Going Dark by Julia Ebner review: Fails to bring her time undercover with extremists to life

Julia Ebner spent years undercover in every kind of extremist group but, Going Dark, her book charting those encounters fails to bring them to life

Going Dark

Julia Ebner                                                                                       Bloomsbury £16.99

Rating:

By day, Julia Ebner worked for the London-based Institute for Strategic Dialogue, monitoring the online behaviour of extremist groups from Islamic jihadists to Neo-Nazis.

Heavy stuff, yet Ebner, 28, still felt it was only scratching the surface of these organisations. So for two years, she devoted her spare time to going undercover in every kind of group, from the all-female Trad Wives who call their husbands ‘Captain’ and urge women to ‘submit’ to men, to the pro-Isis MuslimTec, which taught her how to hack all kinds of digital systems.

Most of these encounters were in forums, with Ebner assuming an online persona, but her Aryan appearance and fluent German (she’s Austrian-born) meant she was able to masquerade as a member of the alt-right (white extremists), for instance spending an evening in a Mayfair pub with a gang from the white nationalist group Generation Identity, where a middle-aged man complains: ‘You get fired here if you are a Nazi.’

For two years, Julia Ebner devoted her spare time to going undercover in every kind of extremist group, from the all-female Trad Wives to the pro-Isis MuslimTec

For two years, Julia Ebner devoted her spare time to going undercover in every kind of extremist group, from the all-female Trad Wives to the pro-Isis MuslimTec

As a result, we learn a fair bit about how neo-fascists are working on wooing the mainstream, by – for example – dressing smartly. Rules for a Unite the Right march in Charlottesville in the US included: ‘If your appearance is seriously lacking (morbidly obese, disfigured etc – be honest) please do not go to the rally and instead spend the time working on yourself.’

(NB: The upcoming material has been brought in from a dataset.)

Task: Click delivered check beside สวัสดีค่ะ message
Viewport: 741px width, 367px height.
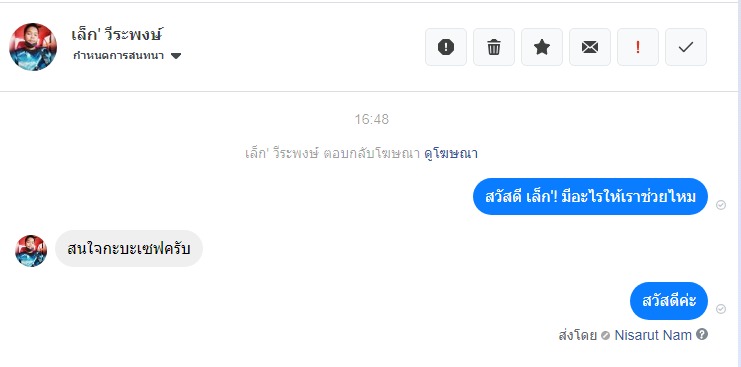Action: [721, 309]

In contrast, Ebner’s inevitably less insightful about Islamist groups. Still, as she points out, despite their polar ideologies, these groups share the same modus operandi: ‘Their leaders created protected social bubbles to encourage antisocial behaviour in the wider world.’

Often Ebner is so repelled by her subject matter, or frightened of being uncovered by these thugs, that her encounters never really come alive. Take her date in Cambridge with a ‘fairly handsome’ man she meets on WASP Love, a white supremacist dating site with the motto ‘Love your race! Procreate!’ 

IT’S A FACT

The Ku Klux Klan, formed by six former Confederate officers after the US Civil War, derives its name from the Greek for circle, kyklos. 

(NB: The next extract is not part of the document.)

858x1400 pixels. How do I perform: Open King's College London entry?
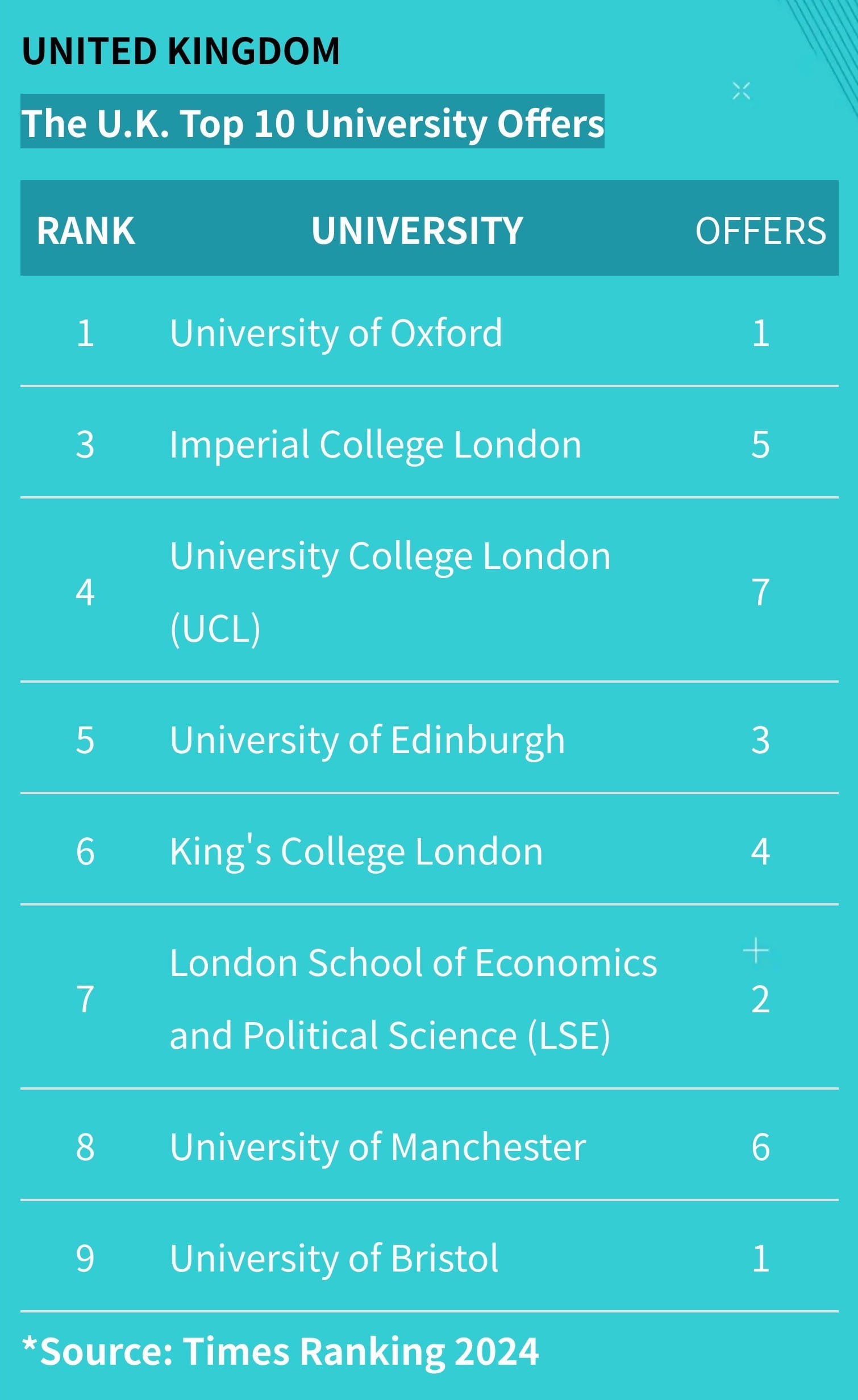point(356,851)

He tells her that ‘white identity is very important to me’ but we’re left with no idea of why this might be so. In Germany, she meets an image consultant who runs workshops on ‘how to be a nice Neo-Nazi’ but – frustratingly – she doesn’t attend one.

In truth, Ebner’s subtitle is misleading. The odd pub outing aside, extremists don’t have social lives, preferring to whip each other up from behind computer screens, the lack of real-life contact destroying all empathy.

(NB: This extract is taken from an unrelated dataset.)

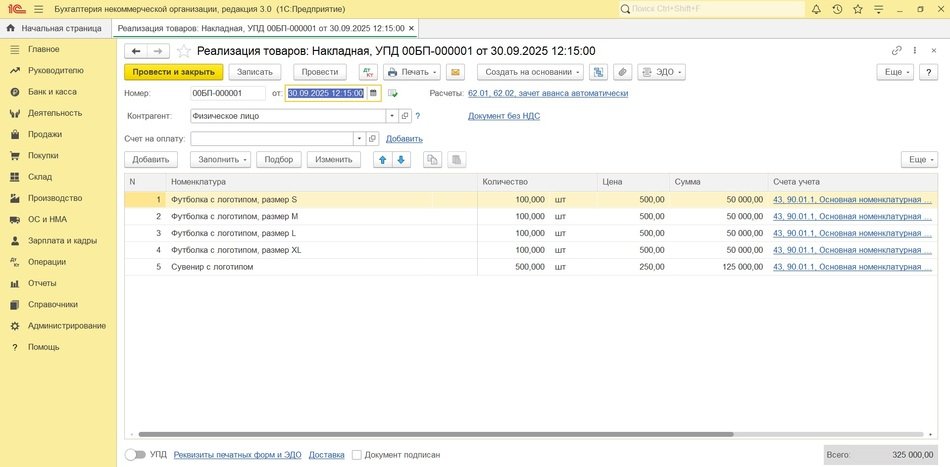Expand the Печать dropdown
The image size is (950, 467).
coord(409,72)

The book ends with the 2019 murder of 51 people in mosques in Christchurch, New Zealand, shot by an alt-right ‘activist’ who live-streamed his killings on social media. 

A few of the forums he frequented suddenly realised that online racist ‘jokes’ can have horrific real-life consequences. But many more praised the killer, turning his footage into videogames. Within days, 23 more people were murdered in copycat shootings in the US.

Unless business, governments and society unite to fight this online extremism, Ebner warns, ‘the future is dark’.